Sign in to follow this  
noodleBowl

DX11 Constant buffer and names?

Recommended Posts

I've gotten to part in my DirectX 11 project where I need to pass the MVP matrices to my vertex shader. And I'm a little lost when it comes to the use of the constant buffer with the vertex shader

I understand I need to set up the constant buffer just like any other buffer:

1. Create a buffer description with the D3D11_BIND_CONSTANT_BUFFER flag
2. Map my matrix data into the constant buffer
3. Use VSSetConstantBuffers to actually use the buffer

But I get lost at the VertexShader part, how does my vertex shader know to use this constant buffer when we get to the shader side of things

In the example I'm following I see they have this as their vertex shader, but I don't understand how the shader knows to use the MatrixBuffer cbuffer. They just use the members directly. What if there was multiple cbuffer declarations like the Microsoft documentation says you could have?

//Inside vertex shader
cbuffer MatrixBuffer
{
    matrix worldMatrix;
    matrix viewMatrix;
    matrix projectionMatrix;
};

struct VertexInputType
{
    float4 position : POSITION;
    float4 color : COLOR;
};

struct PixelInputType
{
    float4 position : SV_POSITION;
    float4 color : COLOR;
};

PixelInputType ColorVertexShader(VertexInputType input)
{
    PixelInputType output;
    

    // Change the position vector to be 4 units for proper matrix calculations.
    input.position.w = 1.0f;

    // Calculate the position of the vertex against the world, view, and projection matrices.
    output.position = mul(input.position, worldMatrix);
    output.position = mul(output.position, viewMatrix);
    output.position = mul(output.position, projectionMatrix);
    
    // Store the input color for the pixel shader to use.
    output.color = input.color;
    
    return output;
}

 

Share this post


Link to post
Share on other sites

You'll notice on the VS/GS/PS SetConstantBuffers function there is a start slot argument, and an input array of constant buffer pointers.

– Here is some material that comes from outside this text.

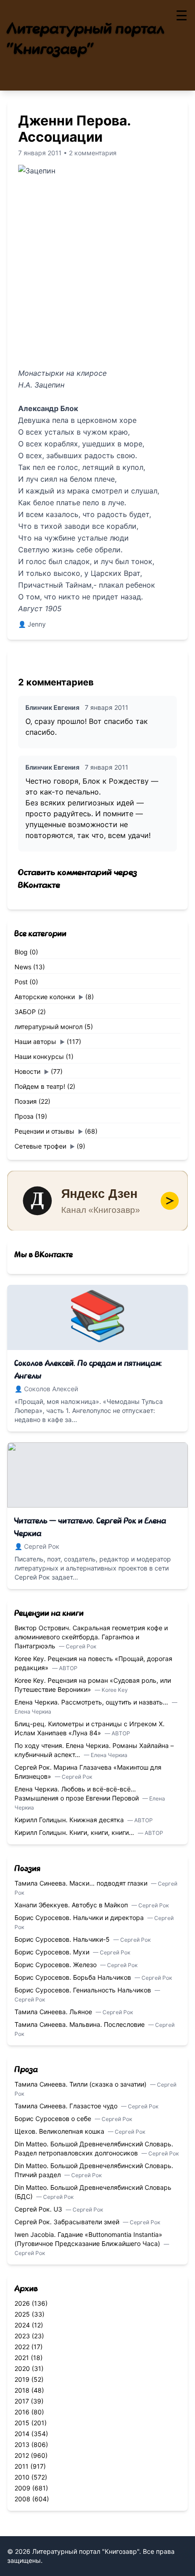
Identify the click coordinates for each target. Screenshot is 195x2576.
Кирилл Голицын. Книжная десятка (70, 1820)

When a shader is compiled it assigns a constant buffer slot to each of the cbuffers in the shader. The example shader you posted makes it easy because there is only one constant buffer, which means that it's assigned to slot/register 0. There are 16 constant buffer registers but you shouldn't need that many.

I personally do not trust automatic register assignment at all! I believe it assigns them from top-to-bottom, but if you are paranoid like me you can set the constant buffer slot like so:

cbuffer MatrixBuffer : register(b0)
{
    matrix worldMatrix;
    matrix viewMatrix;
    matrix projectionMatrix;
};

where MatrixBuffer is now assigned to constant buffer slot/register 0.

Otherwise, the mapping to variables in the constant buffer itself is based on the byte data that you map into the constant buffer. I suggest that you read this article about constant buffer packing rules. You have to make sure that byte data you map in matches the appropriate data type in your shader, and that your types meet the 4-byte alignment, 16-byte boundary rules.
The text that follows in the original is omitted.